La Bien Querida, conmovedora en la Moby Dick

LA BIEN QUERIDA

Los discos de La Bien Querida son emocionantes (Como dice Jose: “Las letras del pop son la verdadera poesía española”). Y pasa otra cosa, o la amas o la odias. No es que justifique la inexistencia de la escala de grises pero, en este caso, funciona así.

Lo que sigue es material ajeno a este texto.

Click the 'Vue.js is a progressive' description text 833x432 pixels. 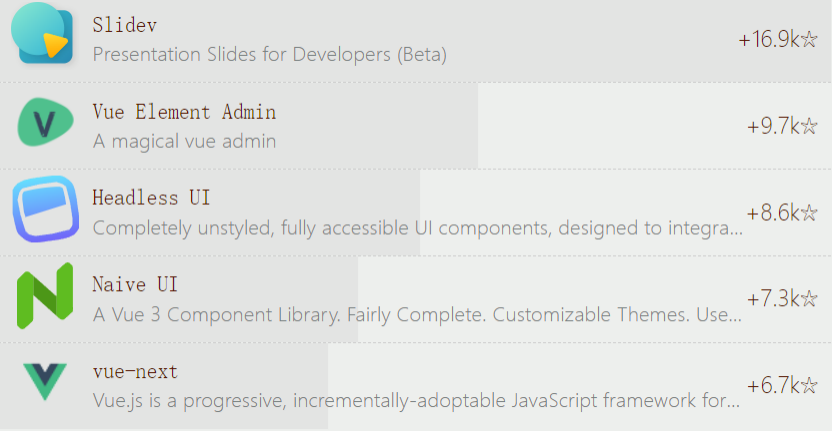click(417, 402)
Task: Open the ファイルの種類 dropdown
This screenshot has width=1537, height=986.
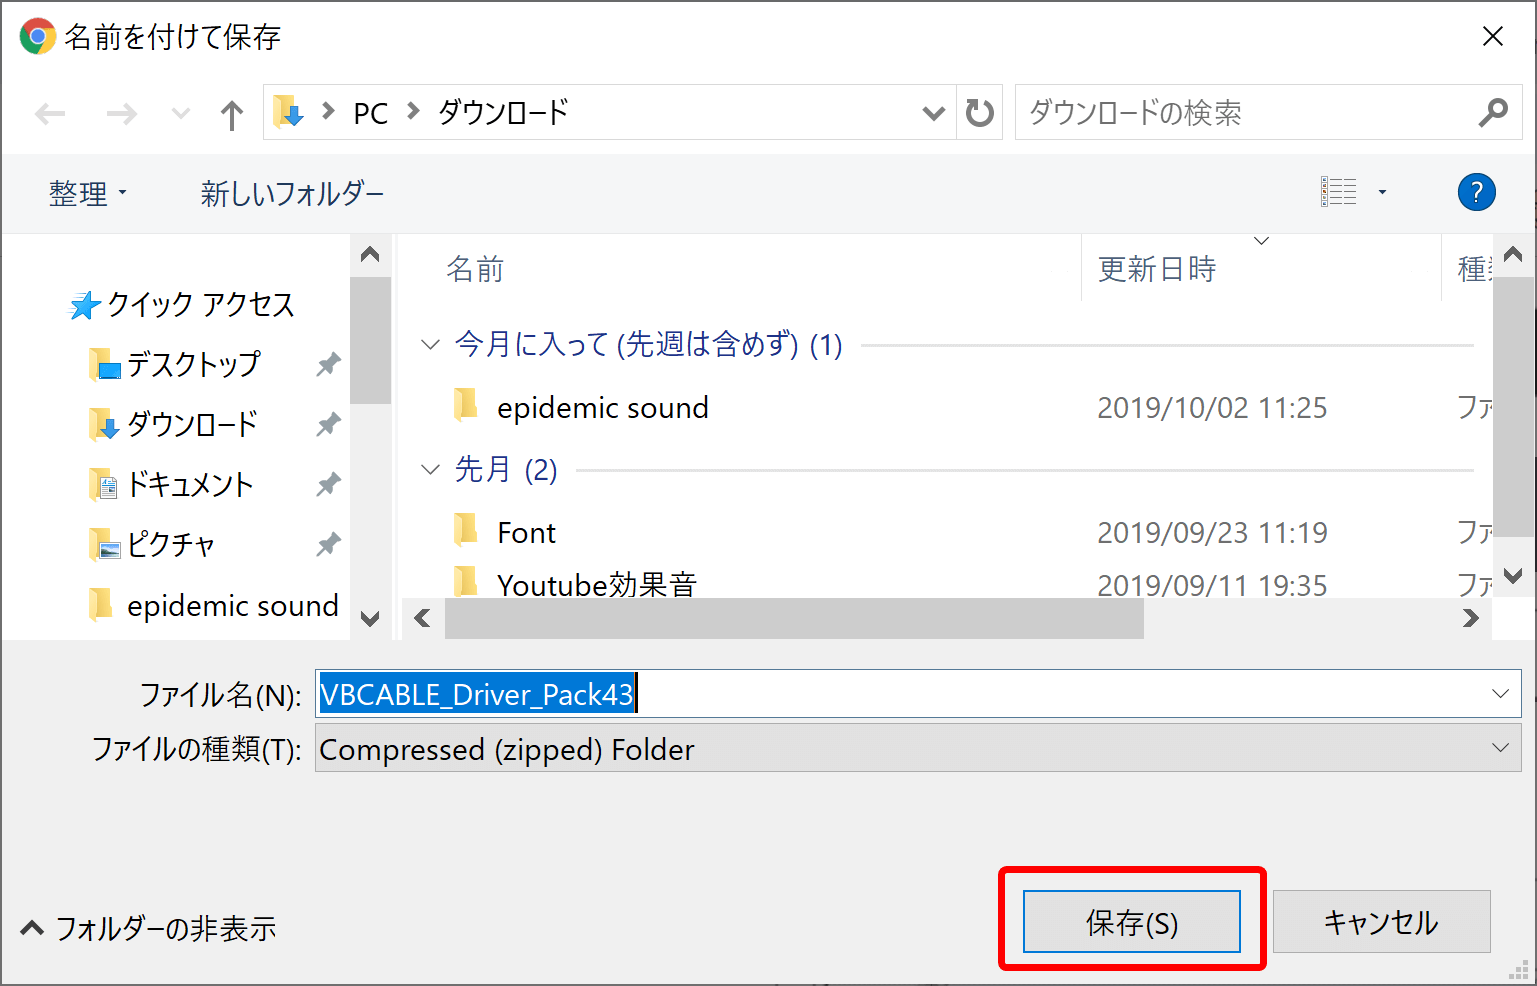Action: point(1498,748)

Si bien es cierto que, la mayoría de las veces, es mejor ir a ver un concierto en el que se presenta disco. O no. Bueno, a veces sí es más repentino, más inquietante. Pero – y cada vez más – los discos caminan despacio. Y tanto por parte de los sellos como por los grupos, se edita a salto de mata y de  forma cautelosa y sutil. ¿Es mejor así? Qué importa. Es lo que ocurre ahora, y está bien. Quizá por eso sí que hayamos aprendido a apreciar de manera distinta, ya no la cantidad de canciones que se producen – aunque sea prolífica, aún en pequeñas dosis – sino el trato que damos a los cortes. La importancia de eso que antes sonaba a producto y ahora a historia.

Sí creo que hay una capacidad de empatía adquirida superior, a la hora de escuchar música hoy. E igual, para llenar la sala Moby Dick un jueves con un acústico de trabajos que llevan tiempo rodando. Pues sí. Pasa que con la sala llena y afirmaciones del tipo “quien haya pensado que íbamos a tocar con todo igual se lleva un chasco”, empezaba a abrirse el cajón de las canciones marca La Bien Querida.

Ana, además de presumir de un físico estupendo e incluso maternal, a pesar de esa imagen de distancia y malencarada que se le atribuye, es capaz de hacer que uno se emocione mientras – un poco sí – relata, paso por paso, la historia de nuestra vida.

Con esa dulzura, y – siempre – acompañada de David Rodríguez (Beef / La Estrella de David) hicieron sonar temas como Bendita, A Veces ni Eso, Ya No, Hoy, Sentido Común, Queridos Tamarindos, entre otras. Saben ese trocito en el que dice: “El día que te conocí llevabas todo el pelo alborotado, con esa cara de niño malo, me miraste de arriba abajo. Y dijiste que sí, que SÍ, que tú te venías conmigo”. Pues juraría que no quedó nadie sin los ojos empapados.

Con la misma atención que se le pondría a un disco recién salido del horno, pero conocedores de las letras y un poco movidos por esas historias próximas. Que, joder, a veces parecen clónicas, como nuestras vidas. Nos girábamos para salir a la lluvia del jueves por la noche como si caminásemos por el pasillo de casa del salón a la cama.

Lo nuevo no siempre es más conmovedor. Ese es el nivel.